Hence it appears necessary to clarify that Order XXII, Rule 4, CPC has to be read with Rule 9 of Order XXII, CPC, Rule 9 reads as follows :- "9. Effect of abatement of dismissal - (1) Where a suit abates or is dismissed under this Order no fresh suit shall be brought on the same cause of action. (2) The plaintiff or the person claiming to be the legal representative of a deceased plaintiff or the assignee or the receiver in the case of an insolvent plaintiff may apply for an order to set aside the abatement or dismissal; and if it is proved that he was prevented by any sufficient cause from continuing the suit, the court shall set aside the abatement or dismissal upon such terms as to costs or otherwise as it thinks fit. (3) The provisions of Section 5 of the Indian Limitation Act, 1877, shall apply to applications under sub-rule (2)." 10. A plain reading of the Rule makes it clear that it presumes the plaintiff or the appellant should apply for setting aside the automatic abatement, though it has to be observed that the Rule does not specify that a respondent cannot apply for setting aside the abatement.

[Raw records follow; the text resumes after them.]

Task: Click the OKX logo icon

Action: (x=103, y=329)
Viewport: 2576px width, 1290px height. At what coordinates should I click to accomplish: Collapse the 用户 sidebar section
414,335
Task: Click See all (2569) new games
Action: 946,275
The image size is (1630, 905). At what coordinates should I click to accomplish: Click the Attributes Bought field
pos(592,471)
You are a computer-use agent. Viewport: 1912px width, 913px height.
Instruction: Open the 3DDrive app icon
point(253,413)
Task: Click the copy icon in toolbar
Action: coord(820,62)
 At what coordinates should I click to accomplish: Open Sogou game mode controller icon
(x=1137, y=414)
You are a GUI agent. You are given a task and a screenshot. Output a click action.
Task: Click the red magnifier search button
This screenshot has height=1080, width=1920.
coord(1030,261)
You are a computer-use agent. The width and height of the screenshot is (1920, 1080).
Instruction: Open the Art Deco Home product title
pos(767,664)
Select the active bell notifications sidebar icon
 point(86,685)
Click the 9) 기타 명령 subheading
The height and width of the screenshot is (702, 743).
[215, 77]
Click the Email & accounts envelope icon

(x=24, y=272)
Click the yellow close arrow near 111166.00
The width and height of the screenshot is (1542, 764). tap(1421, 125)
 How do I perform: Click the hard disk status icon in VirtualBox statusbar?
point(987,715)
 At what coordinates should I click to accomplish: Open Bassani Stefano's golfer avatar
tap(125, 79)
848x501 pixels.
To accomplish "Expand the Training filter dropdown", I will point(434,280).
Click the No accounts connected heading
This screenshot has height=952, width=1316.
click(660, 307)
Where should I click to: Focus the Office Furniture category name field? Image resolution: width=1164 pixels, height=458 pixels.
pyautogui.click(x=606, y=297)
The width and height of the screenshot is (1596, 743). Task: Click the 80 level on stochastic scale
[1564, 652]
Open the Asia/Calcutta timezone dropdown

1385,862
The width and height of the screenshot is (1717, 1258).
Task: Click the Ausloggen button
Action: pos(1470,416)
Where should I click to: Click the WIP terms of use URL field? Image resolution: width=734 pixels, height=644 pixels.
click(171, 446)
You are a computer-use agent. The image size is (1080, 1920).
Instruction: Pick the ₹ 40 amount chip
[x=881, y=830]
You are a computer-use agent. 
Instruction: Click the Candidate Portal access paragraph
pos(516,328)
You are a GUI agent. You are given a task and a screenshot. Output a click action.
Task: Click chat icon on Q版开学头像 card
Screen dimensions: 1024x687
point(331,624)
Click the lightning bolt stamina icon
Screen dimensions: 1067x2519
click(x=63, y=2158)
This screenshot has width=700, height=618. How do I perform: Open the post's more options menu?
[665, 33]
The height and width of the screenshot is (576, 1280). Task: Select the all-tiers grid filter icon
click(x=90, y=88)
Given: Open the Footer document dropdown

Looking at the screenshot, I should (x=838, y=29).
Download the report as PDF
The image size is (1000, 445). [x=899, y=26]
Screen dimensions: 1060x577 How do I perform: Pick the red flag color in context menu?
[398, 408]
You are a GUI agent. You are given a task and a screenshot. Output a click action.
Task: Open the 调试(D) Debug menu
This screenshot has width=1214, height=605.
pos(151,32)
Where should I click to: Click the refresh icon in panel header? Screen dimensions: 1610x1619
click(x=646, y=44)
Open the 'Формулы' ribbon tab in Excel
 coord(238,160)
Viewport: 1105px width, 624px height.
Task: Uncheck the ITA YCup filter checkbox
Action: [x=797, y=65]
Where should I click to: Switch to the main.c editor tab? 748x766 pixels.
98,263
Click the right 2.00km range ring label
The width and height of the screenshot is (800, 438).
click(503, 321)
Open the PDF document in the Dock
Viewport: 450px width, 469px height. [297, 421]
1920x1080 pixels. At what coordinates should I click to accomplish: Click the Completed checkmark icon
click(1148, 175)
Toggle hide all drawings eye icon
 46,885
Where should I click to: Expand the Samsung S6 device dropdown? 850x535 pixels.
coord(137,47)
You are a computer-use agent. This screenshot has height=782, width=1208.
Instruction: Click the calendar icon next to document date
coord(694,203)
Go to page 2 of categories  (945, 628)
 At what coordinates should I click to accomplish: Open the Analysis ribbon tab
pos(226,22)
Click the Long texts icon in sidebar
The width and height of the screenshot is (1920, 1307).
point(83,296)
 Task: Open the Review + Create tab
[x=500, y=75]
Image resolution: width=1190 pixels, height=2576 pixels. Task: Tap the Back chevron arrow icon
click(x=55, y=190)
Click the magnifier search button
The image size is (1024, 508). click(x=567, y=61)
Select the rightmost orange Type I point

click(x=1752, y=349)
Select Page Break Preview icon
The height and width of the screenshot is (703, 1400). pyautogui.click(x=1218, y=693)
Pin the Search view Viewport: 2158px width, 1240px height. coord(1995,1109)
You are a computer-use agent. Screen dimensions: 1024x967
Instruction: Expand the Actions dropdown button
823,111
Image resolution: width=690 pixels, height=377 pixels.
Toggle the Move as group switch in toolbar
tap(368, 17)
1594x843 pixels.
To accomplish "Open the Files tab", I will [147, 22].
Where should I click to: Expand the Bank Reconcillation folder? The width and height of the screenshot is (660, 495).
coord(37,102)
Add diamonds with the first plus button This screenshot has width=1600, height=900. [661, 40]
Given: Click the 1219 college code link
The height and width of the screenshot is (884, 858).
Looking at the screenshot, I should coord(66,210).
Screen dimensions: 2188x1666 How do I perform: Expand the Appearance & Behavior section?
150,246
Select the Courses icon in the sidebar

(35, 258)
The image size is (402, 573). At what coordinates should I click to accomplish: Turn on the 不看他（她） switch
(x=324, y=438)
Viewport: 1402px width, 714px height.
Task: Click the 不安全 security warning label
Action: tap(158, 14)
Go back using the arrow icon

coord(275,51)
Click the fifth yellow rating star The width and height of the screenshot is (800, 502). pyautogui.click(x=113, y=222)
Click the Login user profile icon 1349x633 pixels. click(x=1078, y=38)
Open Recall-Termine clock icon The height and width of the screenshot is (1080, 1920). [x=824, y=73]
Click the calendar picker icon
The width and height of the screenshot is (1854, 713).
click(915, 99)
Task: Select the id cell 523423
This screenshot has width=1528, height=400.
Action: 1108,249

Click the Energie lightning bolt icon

Thus, the position that emerges is that, had the heirs of the deceased respondent not applied for substitution, then the appeal stood automatically abated and the appellants cannot validly claim that such an application should enure to their benefit and give them the right to prosecute the appeal. In case, the appeal is now heard and the heirs of the deceased respondent get affected then two conflicting decrees would come into existence. Such a situation cannot be allowed to arise. 11. Hence the answer to the question posed before this Bench is that in a partition suit, which has automatically abated, the appellants cannot get the abatement set aside on the basis of an application for substitution moved by the heirs of the deceased respondents. The reference is answered accordingly.